Strengths and weaknesses

Our study has several strengths, including a validated, widely-used behavioral paradigm and well-characterized participants in terms of personality and demographic variables. Performance data were analyzed in line with the latest recommendations outlined by the SSRT consensus protocol [40]. The rs36024 polymorphism in SLC6A2 gene was selected on the basis of prior work [15] and does not seem to overlap with other known variants in this gene in our sample as reflected by nil linkage disequilibrium scores (NIH SNP Function Prediction database, https://snpinfo.niehs.nih.gov). We, however, acknowledge that it would have been desirable to replicate our findings in an endophenotype study, which includes not only CUD patients but also their first-degree relatives. Finally, we note that our study sample comprised predominantly male CUD patients, which reflects the male predominance of cocaine users in the UK population [83]. Future studies are recommended to increase the recruitment of female CUD patients.

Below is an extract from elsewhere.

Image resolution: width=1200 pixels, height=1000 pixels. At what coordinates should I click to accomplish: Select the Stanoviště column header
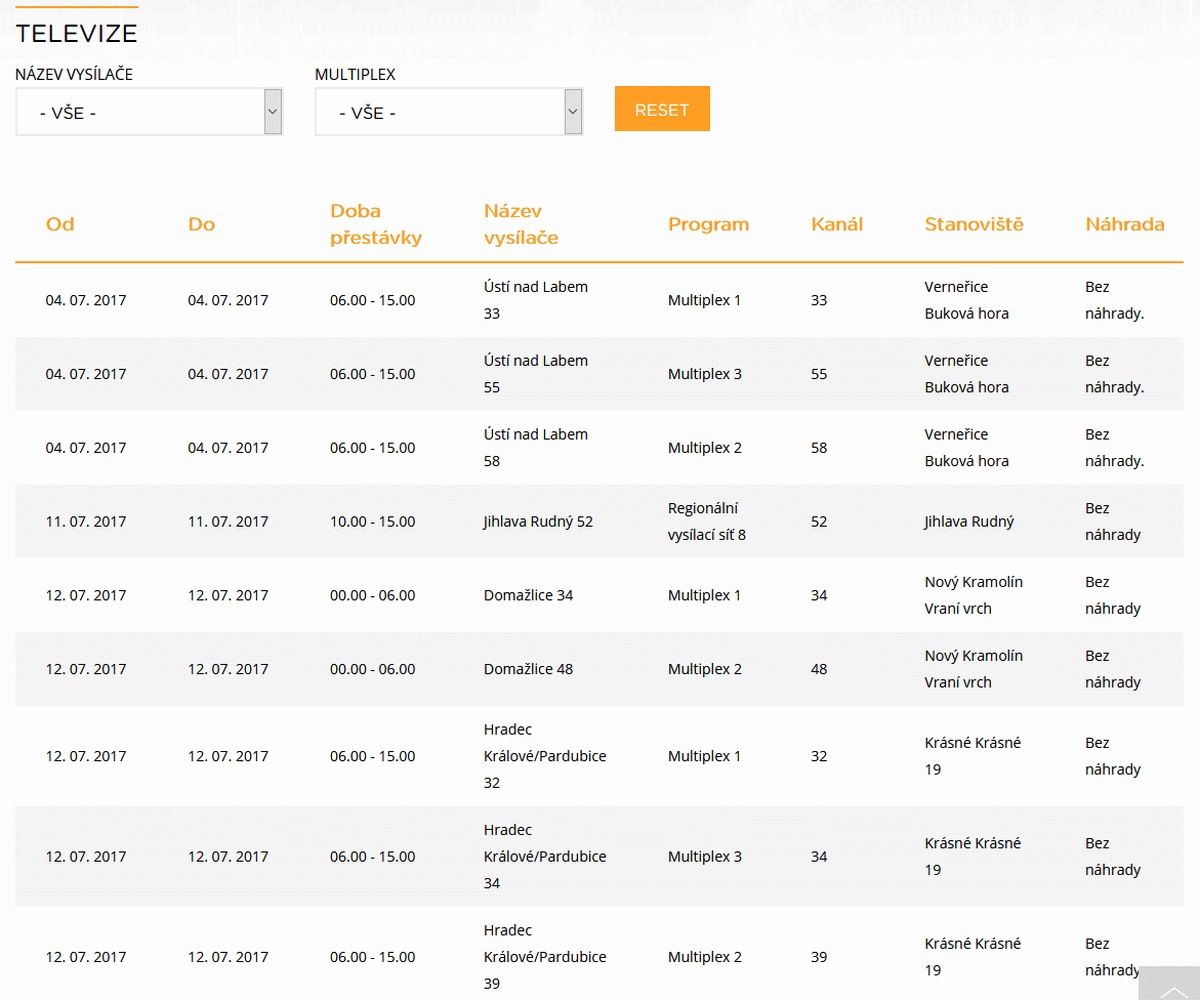tap(974, 224)

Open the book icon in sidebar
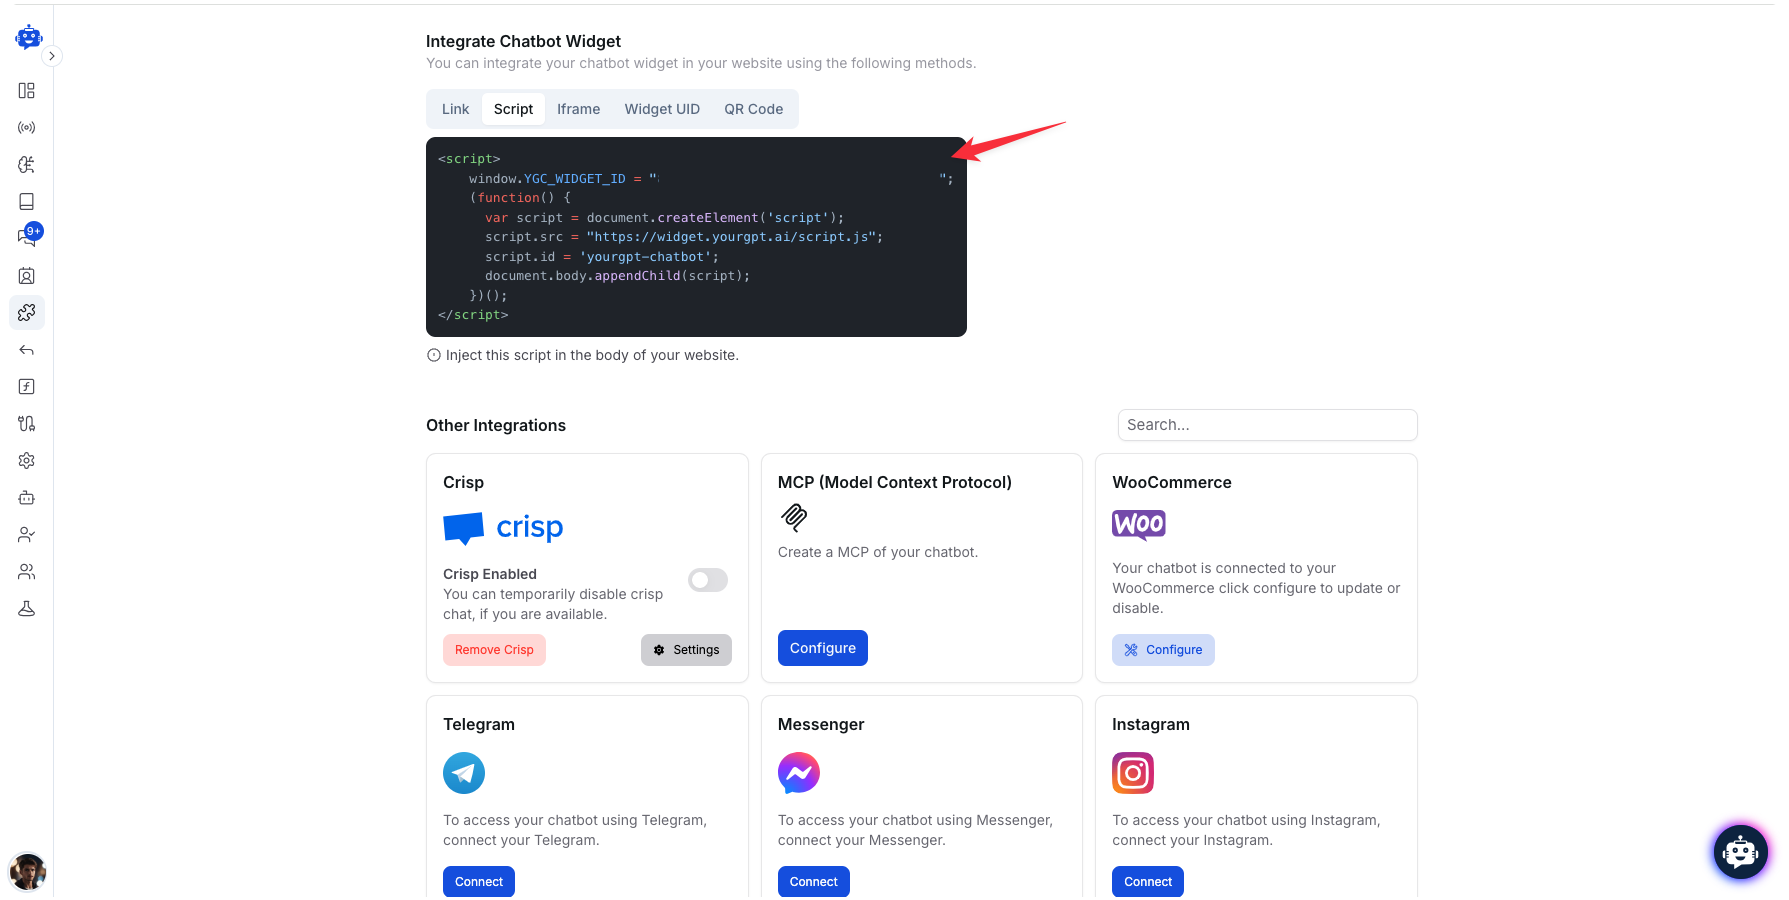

Future work may also want to expand our work on the rs36024 single nucleotide polymorphism in abstinent CUD patients, who have likewise been shown to have prolonged SSRT [23].

Conclusion

In summary, we provide the first demonstration of an interaction in stop-signal performance between a genetic polymorphism and a clinical diagnosis of CUD. Importantly, this genotype-by-CUD diagnosis interaction was not explained by comorbid opiate or cannabis dependence. A parsimonious explanation of our results favors the rs36024 polymorphism acting as a genetic vulnerability marker, which may facilitate the transition from first cocaine use to addiction. Future pharmacological and neuroimaging studies in recreational cocaine users, CUD patients and their unaffected first-degree relatives would be needed to test this hypothesis.